**How to complete this task**
Restate word for word the entries below, starting with the line with "Task: Enable the node Color checkbox" and continuing through the line with "Viewport: 499px width, 387px height.". Include both of those lines and no others.

**Data listing**

□ □ □ □ □

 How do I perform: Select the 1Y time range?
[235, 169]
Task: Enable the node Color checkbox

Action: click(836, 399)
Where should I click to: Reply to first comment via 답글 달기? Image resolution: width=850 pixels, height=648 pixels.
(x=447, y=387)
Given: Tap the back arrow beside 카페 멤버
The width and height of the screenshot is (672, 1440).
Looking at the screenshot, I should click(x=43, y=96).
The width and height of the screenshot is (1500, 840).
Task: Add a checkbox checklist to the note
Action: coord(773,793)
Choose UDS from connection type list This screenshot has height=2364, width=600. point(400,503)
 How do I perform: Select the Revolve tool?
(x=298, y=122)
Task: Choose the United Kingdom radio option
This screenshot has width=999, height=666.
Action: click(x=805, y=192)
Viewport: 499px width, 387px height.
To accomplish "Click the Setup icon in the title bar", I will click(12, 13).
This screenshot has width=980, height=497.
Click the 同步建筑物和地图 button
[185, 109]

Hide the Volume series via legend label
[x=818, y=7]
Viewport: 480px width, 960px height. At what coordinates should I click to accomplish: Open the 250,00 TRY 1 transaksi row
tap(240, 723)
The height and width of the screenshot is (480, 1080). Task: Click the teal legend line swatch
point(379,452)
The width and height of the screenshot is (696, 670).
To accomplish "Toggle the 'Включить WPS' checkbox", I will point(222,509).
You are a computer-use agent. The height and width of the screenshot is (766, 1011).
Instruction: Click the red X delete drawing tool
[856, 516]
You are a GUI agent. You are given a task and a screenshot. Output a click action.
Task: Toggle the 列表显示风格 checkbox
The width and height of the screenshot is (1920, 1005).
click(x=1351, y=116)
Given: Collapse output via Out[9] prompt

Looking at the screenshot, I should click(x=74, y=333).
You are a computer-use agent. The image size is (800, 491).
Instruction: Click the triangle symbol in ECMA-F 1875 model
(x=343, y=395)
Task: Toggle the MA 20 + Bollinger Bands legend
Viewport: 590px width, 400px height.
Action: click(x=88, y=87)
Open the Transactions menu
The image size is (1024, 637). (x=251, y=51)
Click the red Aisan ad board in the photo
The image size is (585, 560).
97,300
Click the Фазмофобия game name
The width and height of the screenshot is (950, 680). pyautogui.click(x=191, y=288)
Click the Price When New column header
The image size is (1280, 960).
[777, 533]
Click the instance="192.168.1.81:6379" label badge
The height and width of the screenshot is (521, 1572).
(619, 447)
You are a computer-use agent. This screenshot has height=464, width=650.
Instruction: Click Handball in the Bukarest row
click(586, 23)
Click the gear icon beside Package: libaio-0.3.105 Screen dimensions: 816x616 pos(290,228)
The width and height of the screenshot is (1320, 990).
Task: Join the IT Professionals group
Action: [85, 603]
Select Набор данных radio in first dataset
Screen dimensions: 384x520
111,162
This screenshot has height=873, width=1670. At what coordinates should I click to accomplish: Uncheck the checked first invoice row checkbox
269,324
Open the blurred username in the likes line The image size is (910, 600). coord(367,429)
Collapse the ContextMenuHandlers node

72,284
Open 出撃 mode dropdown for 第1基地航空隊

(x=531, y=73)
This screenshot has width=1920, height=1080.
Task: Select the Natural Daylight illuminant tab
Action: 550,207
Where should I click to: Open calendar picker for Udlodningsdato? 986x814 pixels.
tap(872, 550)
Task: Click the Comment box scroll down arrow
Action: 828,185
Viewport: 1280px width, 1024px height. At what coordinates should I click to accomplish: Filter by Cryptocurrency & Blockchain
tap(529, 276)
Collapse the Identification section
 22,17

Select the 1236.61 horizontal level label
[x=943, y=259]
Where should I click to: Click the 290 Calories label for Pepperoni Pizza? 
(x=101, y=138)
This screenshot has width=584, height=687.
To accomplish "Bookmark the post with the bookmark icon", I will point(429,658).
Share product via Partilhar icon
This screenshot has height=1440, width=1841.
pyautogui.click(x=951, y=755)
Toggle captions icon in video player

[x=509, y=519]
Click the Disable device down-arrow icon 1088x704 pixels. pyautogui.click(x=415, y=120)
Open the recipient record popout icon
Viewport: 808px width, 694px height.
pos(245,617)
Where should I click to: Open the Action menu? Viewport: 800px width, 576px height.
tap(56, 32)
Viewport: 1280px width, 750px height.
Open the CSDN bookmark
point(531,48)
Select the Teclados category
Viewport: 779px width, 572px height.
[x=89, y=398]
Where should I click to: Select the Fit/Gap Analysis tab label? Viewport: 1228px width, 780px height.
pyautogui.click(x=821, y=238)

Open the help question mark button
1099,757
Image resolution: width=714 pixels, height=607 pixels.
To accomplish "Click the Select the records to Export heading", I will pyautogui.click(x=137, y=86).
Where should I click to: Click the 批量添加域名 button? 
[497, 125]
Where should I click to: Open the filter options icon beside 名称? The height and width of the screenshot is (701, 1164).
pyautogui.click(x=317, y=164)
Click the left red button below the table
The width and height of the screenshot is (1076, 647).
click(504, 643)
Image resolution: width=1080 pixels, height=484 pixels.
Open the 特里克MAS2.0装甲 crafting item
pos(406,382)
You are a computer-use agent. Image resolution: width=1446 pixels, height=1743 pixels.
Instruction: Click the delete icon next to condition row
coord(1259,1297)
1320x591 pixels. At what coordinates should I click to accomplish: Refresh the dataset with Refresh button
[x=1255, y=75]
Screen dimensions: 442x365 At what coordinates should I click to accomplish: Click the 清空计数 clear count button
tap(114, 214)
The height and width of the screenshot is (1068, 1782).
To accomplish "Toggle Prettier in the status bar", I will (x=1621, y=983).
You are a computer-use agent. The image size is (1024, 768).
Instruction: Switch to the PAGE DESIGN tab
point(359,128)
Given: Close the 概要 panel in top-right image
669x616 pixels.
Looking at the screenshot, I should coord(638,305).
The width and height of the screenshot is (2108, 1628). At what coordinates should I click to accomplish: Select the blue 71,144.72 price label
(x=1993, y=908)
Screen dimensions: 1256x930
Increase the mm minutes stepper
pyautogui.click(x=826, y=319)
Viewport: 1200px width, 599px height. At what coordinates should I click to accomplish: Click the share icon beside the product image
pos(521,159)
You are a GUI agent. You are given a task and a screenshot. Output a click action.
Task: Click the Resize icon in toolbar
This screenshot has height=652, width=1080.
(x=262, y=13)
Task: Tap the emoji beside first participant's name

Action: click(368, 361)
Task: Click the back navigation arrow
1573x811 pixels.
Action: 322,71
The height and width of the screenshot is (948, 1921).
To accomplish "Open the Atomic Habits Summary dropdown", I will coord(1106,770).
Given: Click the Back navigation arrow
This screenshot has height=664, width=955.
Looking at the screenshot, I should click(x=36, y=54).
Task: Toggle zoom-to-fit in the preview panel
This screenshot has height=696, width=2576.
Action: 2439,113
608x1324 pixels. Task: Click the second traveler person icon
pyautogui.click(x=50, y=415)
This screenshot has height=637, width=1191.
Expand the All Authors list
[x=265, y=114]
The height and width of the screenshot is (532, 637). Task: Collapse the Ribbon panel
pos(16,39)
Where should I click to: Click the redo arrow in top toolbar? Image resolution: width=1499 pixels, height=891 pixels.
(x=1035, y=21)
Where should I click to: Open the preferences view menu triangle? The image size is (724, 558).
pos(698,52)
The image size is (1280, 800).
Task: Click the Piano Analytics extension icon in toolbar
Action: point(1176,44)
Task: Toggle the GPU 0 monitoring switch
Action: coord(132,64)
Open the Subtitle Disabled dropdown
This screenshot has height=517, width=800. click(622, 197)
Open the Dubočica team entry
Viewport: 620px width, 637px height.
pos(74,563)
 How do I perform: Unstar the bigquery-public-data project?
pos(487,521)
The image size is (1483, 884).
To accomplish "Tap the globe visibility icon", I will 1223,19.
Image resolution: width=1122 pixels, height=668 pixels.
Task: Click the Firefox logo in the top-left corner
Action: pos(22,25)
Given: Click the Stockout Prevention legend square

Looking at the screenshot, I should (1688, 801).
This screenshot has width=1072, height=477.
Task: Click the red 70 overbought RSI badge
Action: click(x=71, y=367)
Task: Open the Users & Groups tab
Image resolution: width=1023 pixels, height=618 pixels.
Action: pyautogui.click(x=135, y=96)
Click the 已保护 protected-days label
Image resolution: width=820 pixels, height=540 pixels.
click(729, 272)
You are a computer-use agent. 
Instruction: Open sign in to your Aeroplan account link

□ □ □ □ □

**Answer for the task**
Task: Enable the node Color checkbox

Action: click(836, 399)
Where should I click to: Reply to first comment via 답글 달기? Image resolution: width=850 pixels, height=648 pixels.
(x=447, y=387)
Given: Tap the back arrow beside 카페 멤버
The width and height of the screenshot is (672, 1440).
Looking at the screenshot, I should click(x=43, y=96).
The width and height of the screenshot is (1500, 840).
Task: Add a checkbox checklist to the note
Action: coord(773,793)
Choose UDS from connection type list This screenshot has height=2364, width=600. point(400,503)
 How do I perform: Select the Revolve tool?
(x=298, y=122)
Task: Choose the United Kingdom radio option
This screenshot has width=999, height=666.
Action: click(x=805, y=192)
Viewport: 499px width, 387px height.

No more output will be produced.